Sensation de gueule de bois (de rose) en relisant l’éditorial d’hier. D’autant que le même jour, il était difficile de ne pas reconnaître que l’humouriste Mamane était toujours aussi drôle que d’habitude, sauf que ce mercredi, avec son De l’art d’être un bon DJ, on avait l’impression que c’était la population malgache dans son ensemble qui faisait les frais de sa chronique sur RFI.
Sensation d’inachevé surtout en relisant cet éditorial, car il n’est pas dans nos habitudes de faire un constat, aussi amer soit-il, sans esquisser ne serait-ce qu’un début de proposition, quitte à reconnaître la faiblesse des chances de la voir se réaliser.
D’ici la prochaine réunion du GIC, prévue le 6 janvier à Addis Abeba, chacun des protagonistes de la crise malgache aura sans doute eu un peu de temps pour faire le bilan de l’année et reprendre ses esprits. Les moins infortunés pourront même s’offrir le luxe de digérer un peu de dinde ; et les autres prendront peut-être le temps de ruminer les moyens de ne plus être les dindons de la farce, pour ne pas dire la farce du dindon.
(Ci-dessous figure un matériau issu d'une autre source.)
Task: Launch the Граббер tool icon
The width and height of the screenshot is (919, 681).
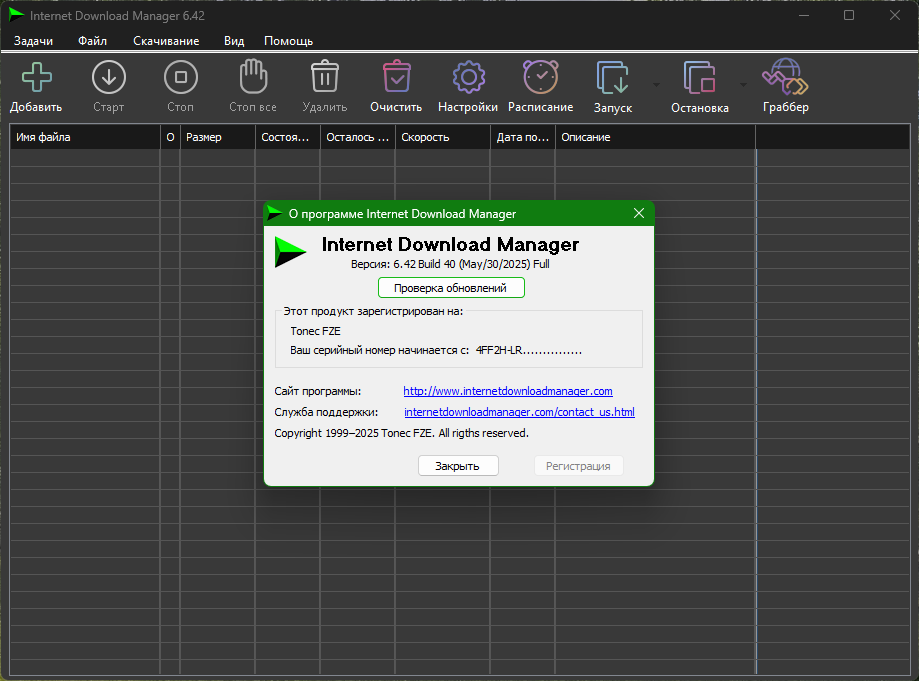Action: pos(785,77)
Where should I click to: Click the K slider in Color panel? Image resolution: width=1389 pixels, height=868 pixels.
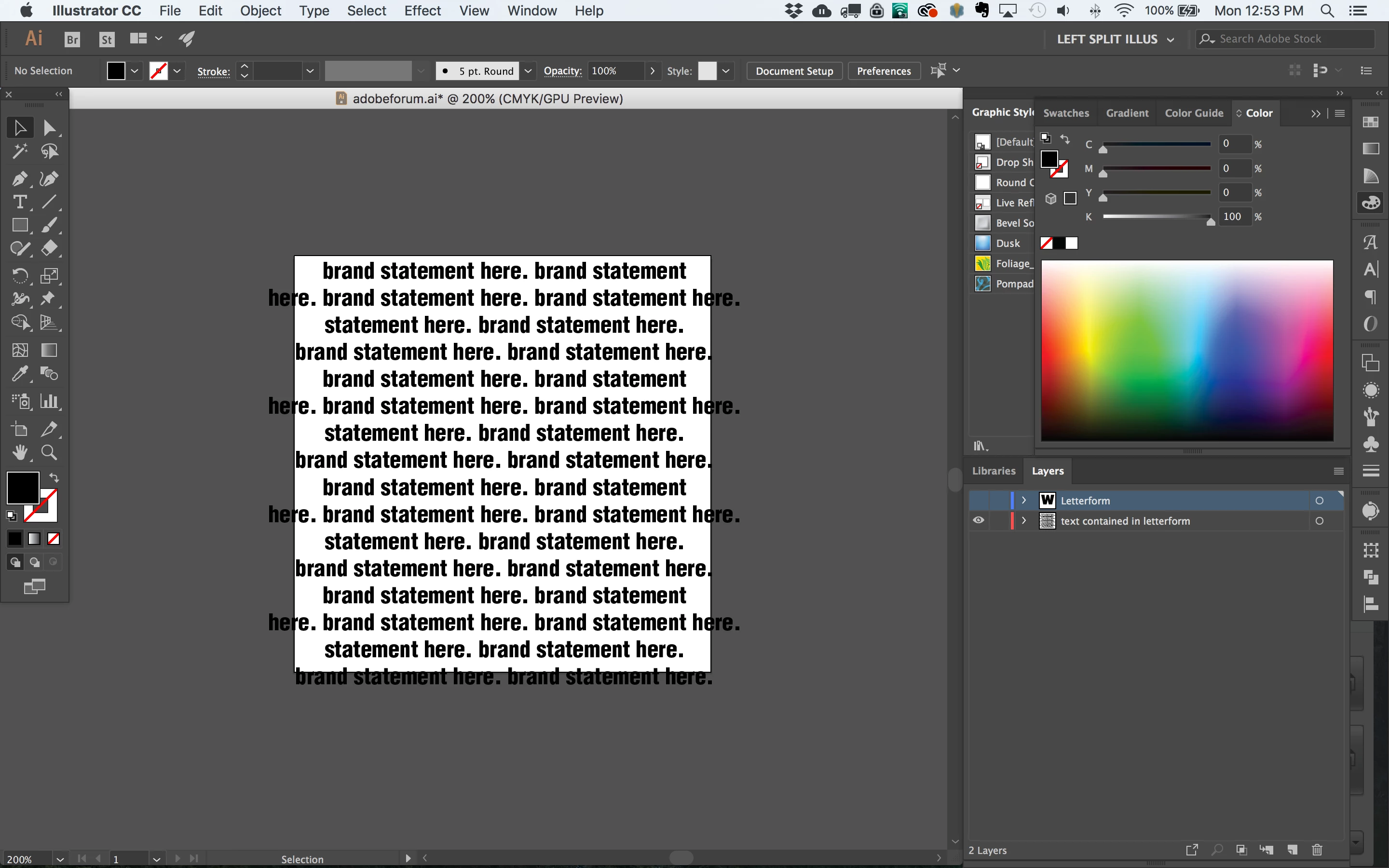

L’année aurait pu sans doute être plus catastrophique encore, sans la légendaire patience de la population malgache, dont on ne sait plus par moments si elle doit être qualifiée de sagesse ou de panurgisme. Mais après une année aussi stérile, on peut à la fois comprendre ceux qui ont choisi de se tenir à l’écart de la politique et ont adopté l’attitude de passivité relevée hier, et espérer qu’ils arriveront néanmoins à se mobiliser à l’avenir sur des intérêts communs.
Sauf dégénerescence des affrontements politiques actuels, il y aura forcément en 2010 des élections, et quels que seront les hommes au pouvoir qui pourront les influencer, il faudra se méfier d’eux. Le premier cadeau de Noël que nous pourrions nous offrir serait l’implication dans une des ONGs locales qui ont une expérience en matière d’observation électorale. Oui, cela prend du temps, cela peut même coûter de l’argent, mais à voir les foules qui affluent à Behoririka ces temps-ci, ce genre de considération ne nous empêche pas forcément d’offrir (ou de nous offrir) des cadeaux.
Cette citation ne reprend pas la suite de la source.